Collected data
↓
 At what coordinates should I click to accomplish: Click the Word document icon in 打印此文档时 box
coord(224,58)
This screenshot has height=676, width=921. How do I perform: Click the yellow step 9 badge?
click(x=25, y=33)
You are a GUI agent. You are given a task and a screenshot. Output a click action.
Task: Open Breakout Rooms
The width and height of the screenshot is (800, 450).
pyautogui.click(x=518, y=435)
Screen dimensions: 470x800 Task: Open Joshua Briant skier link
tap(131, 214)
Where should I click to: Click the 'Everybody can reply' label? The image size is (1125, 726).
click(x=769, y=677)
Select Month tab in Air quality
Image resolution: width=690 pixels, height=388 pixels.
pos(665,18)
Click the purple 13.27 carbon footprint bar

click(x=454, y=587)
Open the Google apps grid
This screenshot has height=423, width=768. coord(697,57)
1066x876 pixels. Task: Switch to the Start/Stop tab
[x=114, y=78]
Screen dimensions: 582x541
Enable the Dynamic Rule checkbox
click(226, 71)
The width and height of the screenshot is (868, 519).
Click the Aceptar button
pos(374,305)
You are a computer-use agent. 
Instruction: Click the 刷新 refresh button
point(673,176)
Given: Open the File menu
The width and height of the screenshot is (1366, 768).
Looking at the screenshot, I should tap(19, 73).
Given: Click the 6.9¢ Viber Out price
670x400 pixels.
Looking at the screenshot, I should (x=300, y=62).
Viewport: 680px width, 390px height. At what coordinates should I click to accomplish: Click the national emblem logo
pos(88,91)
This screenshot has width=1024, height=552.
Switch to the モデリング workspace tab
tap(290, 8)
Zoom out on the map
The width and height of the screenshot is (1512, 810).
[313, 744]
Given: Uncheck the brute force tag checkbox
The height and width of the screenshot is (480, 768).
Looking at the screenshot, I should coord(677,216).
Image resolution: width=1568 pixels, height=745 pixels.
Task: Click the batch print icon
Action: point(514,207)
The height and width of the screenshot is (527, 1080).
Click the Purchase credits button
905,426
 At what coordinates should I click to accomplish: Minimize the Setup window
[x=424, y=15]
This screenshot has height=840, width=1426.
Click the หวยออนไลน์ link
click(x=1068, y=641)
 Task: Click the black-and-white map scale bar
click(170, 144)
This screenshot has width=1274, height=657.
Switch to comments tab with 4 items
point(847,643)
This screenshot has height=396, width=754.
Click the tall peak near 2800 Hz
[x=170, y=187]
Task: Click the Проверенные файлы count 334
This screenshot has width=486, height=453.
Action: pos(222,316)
↑
YOUR OBJECTIVE
Transcribe the records from their first line. Stop after the line with "Task: Open Breakout Rooms", including it.

ANSWER SPACE
 At what coordinates should I click to accomplish: Click the Word document icon in 打印此文档时 box
coord(224,58)
This screenshot has height=676, width=921. How do I perform: Click the yellow step 9 badge?
click(x=25, y=33)
You are a GUI agent. You are given a task and a screenshot. Output a click action.
Task: Open Breakout Rooms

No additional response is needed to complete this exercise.